# Your objective:
Copy all lines holding the word "computer" from the entries.

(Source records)

.....

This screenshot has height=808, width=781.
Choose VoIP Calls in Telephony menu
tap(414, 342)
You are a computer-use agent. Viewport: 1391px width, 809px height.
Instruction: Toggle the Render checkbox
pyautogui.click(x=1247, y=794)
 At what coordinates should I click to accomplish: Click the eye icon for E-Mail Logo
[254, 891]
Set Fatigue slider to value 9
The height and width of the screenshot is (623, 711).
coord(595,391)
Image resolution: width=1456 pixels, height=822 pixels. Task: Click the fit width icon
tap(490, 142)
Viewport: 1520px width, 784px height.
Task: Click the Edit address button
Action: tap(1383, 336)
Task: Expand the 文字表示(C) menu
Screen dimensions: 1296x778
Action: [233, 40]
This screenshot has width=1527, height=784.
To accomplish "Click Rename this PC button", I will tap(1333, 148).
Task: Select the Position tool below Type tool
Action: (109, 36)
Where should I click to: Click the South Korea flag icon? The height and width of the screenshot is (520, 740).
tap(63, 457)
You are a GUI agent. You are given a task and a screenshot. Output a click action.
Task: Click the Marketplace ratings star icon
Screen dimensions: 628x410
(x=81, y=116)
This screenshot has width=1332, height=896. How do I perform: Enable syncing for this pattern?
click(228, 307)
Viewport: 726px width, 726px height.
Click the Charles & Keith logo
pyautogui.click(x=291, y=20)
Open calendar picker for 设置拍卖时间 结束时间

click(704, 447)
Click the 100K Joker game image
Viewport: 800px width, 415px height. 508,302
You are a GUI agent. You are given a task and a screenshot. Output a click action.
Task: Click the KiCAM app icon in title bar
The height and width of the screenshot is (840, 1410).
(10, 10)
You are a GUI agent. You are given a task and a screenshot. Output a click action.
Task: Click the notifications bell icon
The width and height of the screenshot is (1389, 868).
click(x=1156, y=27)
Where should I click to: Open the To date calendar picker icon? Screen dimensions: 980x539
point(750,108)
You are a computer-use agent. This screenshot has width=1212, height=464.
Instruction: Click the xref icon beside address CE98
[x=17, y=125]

.....

# Task solution:
You are a computer-use agent. Viewport: 1391px width, 809px height.
You are a computer-use agent. This screenshot has width=1212, height=464.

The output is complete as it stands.